◆ **Exercise details**: Transcribe exactly, and only, the lines from the one containing "1117x569 pixels. Task: Open the Render menu" through the end of the entries below, leaving the pictures out.
****************
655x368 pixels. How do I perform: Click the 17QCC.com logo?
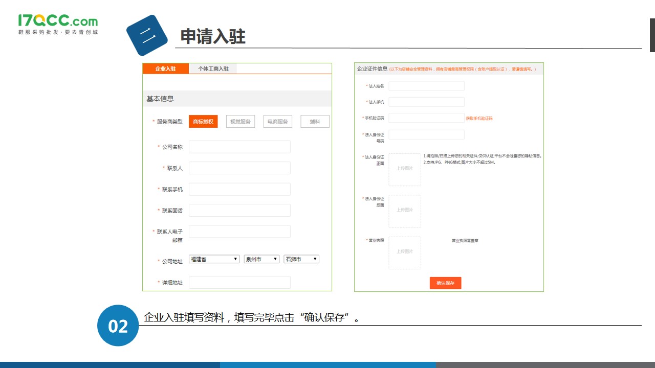pos(58,25)
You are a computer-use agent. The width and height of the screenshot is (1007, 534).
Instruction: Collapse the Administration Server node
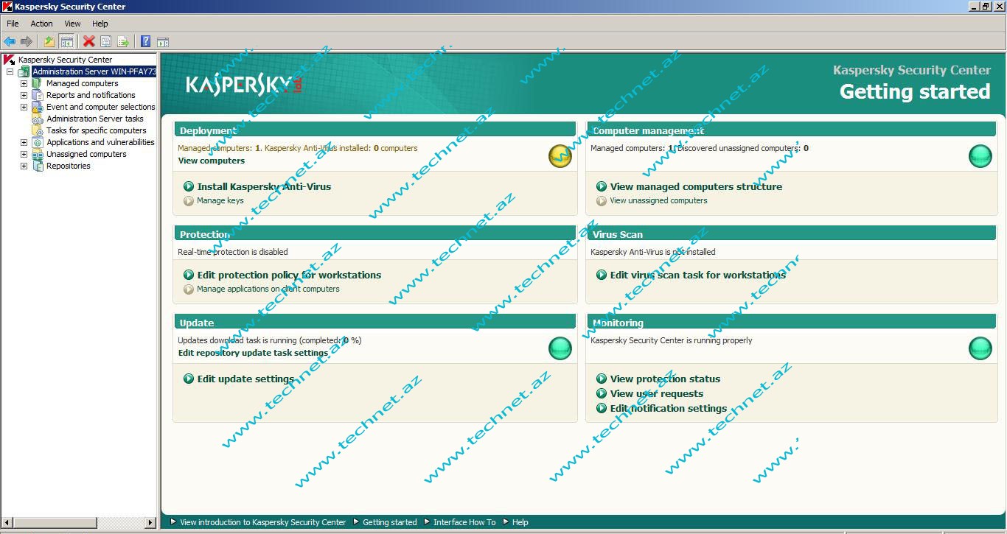[x=10, y=71]
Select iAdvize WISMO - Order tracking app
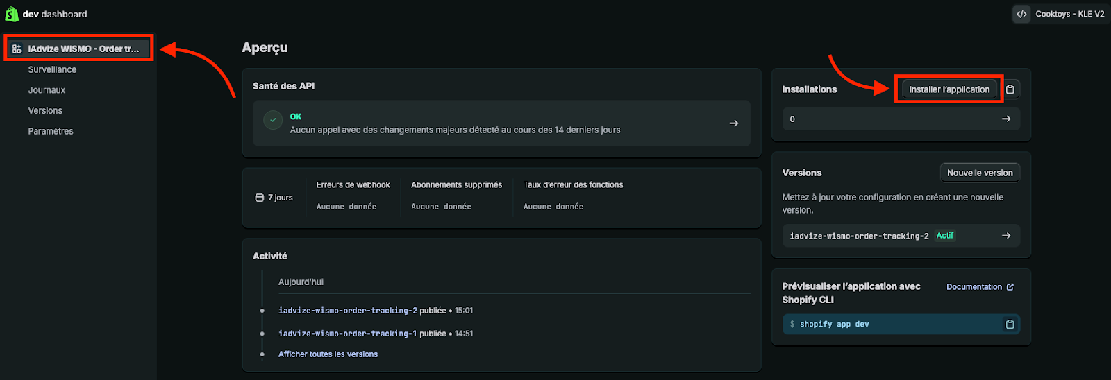This screenshot has height=380, width=1111. click(83, 49)
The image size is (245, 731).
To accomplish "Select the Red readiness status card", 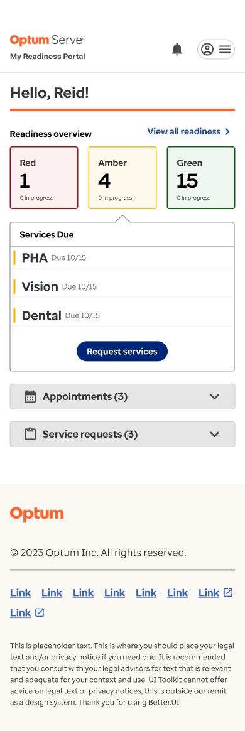I will point(44,178).
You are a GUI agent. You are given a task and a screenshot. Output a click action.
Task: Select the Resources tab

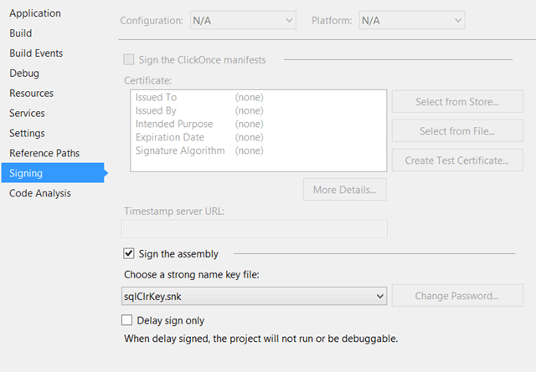click(x=31, y=94)
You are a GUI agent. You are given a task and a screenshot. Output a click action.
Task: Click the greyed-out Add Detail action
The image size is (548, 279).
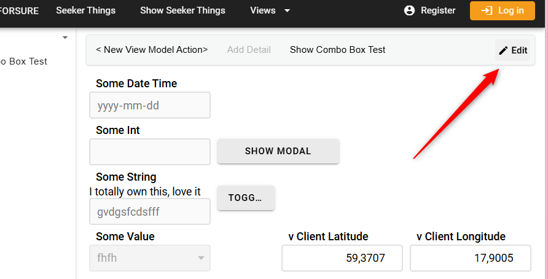pos(249,50)
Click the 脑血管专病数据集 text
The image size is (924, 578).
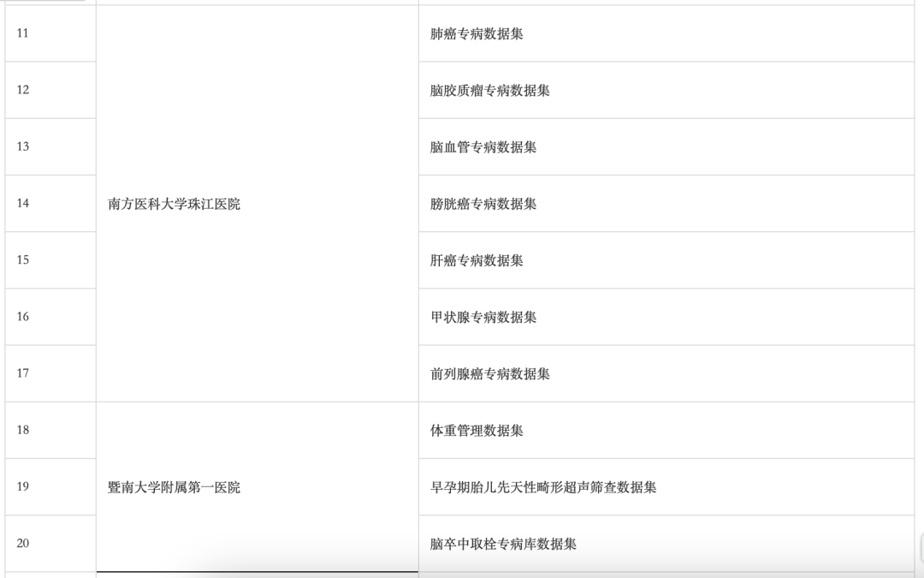coord(483,147)
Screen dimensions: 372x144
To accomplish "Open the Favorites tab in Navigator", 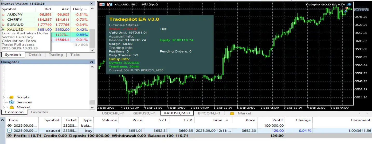I will (x=39, y=112).
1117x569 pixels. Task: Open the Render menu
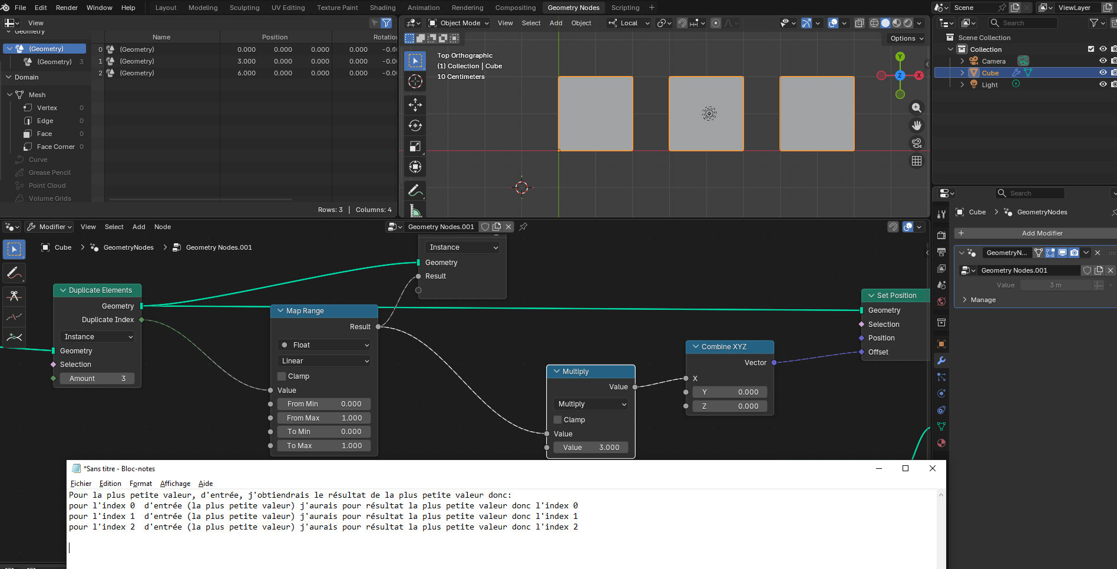67,8
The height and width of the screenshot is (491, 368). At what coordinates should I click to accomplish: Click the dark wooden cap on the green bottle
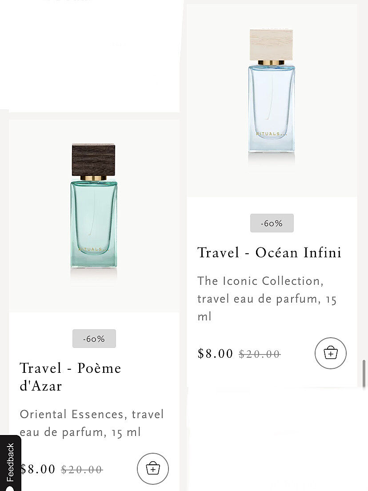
****************
◆ **Reply to the task**:
1117x569 pixels. Task: Open the Render menu
67,8
The height and width of the screenshot is (491, 368). At what coordinates should I click to accomplish: Click the dark wooden cap on the green bottle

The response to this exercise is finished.